In a statement, his campaign group Stop The Arc adds: “Adding (around) two million people to those already living in the area will put a strain on all existing infrastructure - schools, GP surgeries, hospitals, water and electricity supplies, sewage and waste disposal services - and will threaten existing ecosystem services and wildlife areas.”
To combat housing pressure in Cambridge, where many people can’t afford to buy or rent a home, councils should build social housing instead of allowing commercial developers to build houses that will simply be bought by investors, he argues. Consideration should also be given to insisting that any new homes can only be bought by people who use them as their primary residence - not foreign investors.

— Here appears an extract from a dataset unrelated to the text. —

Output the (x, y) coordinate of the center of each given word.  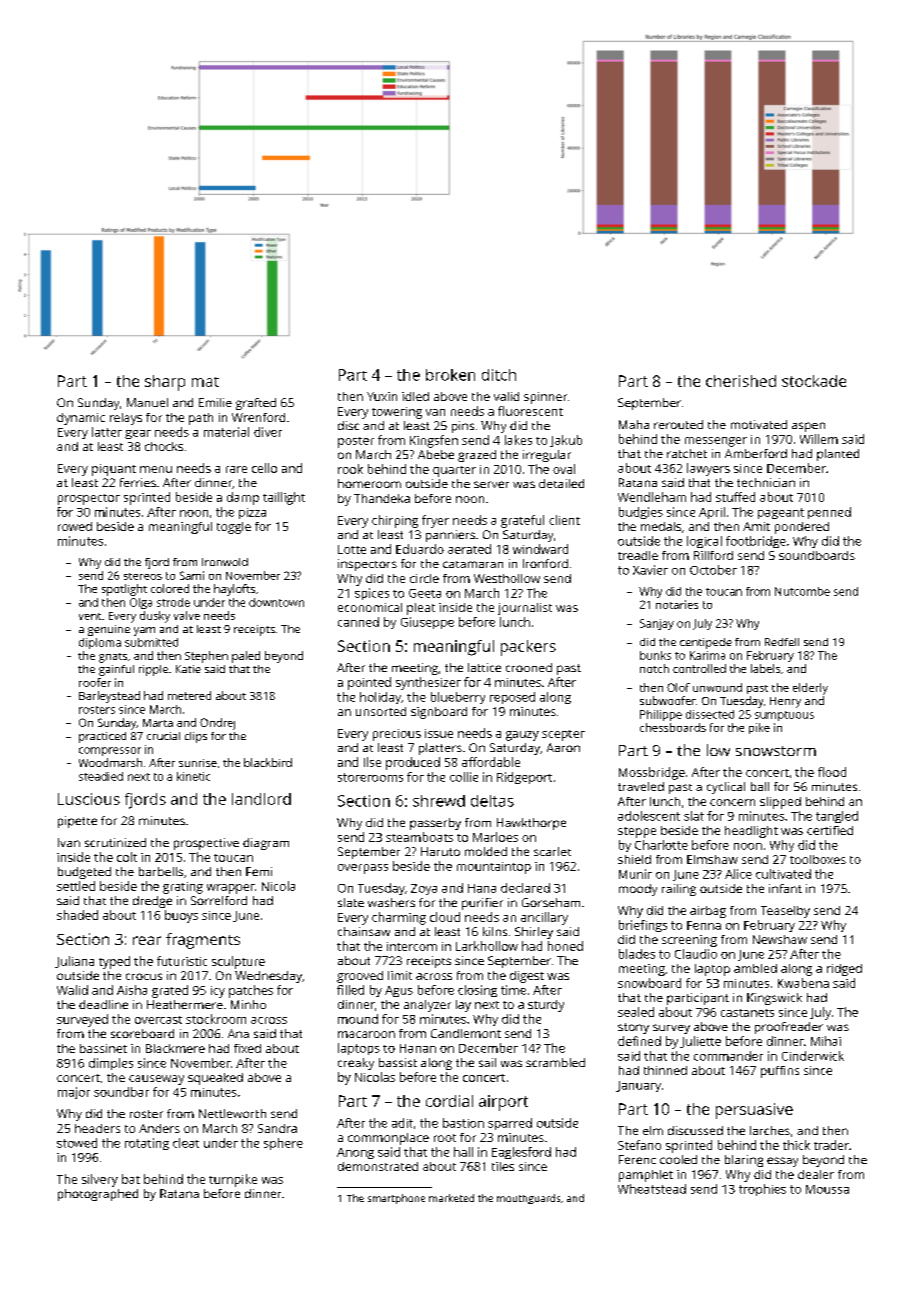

At the talk he will also discuss the lack of water in the region and how instead of looking to pump supplies into Cambridge through a new pipeline, planners should invest in jobs and homes in water-rich areas such as the north and the Midlands.
“Pumping water into the region or building huge new reservoirs is an engineering solution. But the only reason you have to do this is because you are building too many new houses in the area for the natural resources to cope with. And while you may be able to solve water shortages through engineering, the problem of all the extra sewage a million homes will create is not being addressed. Where will the sewage go?
“Cambridge is as dry as some of the driest areas of Kenya. All this water demand without limit is quite frankly ridiculous.”
And he claims there is a strong argument that the extra houses in the OxCam Arc area are not needed at all.
David says: “If you invest in the arc and you build a million houses, where will the people come from to live in them? We’ve got a high employment rate across the arc. There’s very little unemployment, so if you create 1.1 million more jobs, which is the object of the exercise, where do you get the workers from? Gone are the days when we will get from international immigration. So you're going to try to suck workers out of the north where they desperately need jobs, and bring them into the OxCam Arc where house prices are astronomically high and nobody can afford.
“We could instead invest in jobs in the north where they are needed. This reduces stress on resources in the South East and helps to level up the north.”
His comments come ahead of the launch of consultation on the Greater Cambridge Local Plan first proposals, from Cambridge City Council and South Cambridgeshire District Council, which propose that nearly 49,000 new homes will be built in the region by 2041.
The councils have argued this level of development will help the region meet its housing needs, caused by jobs growth, tackle affordability issues and keep commuting distances down.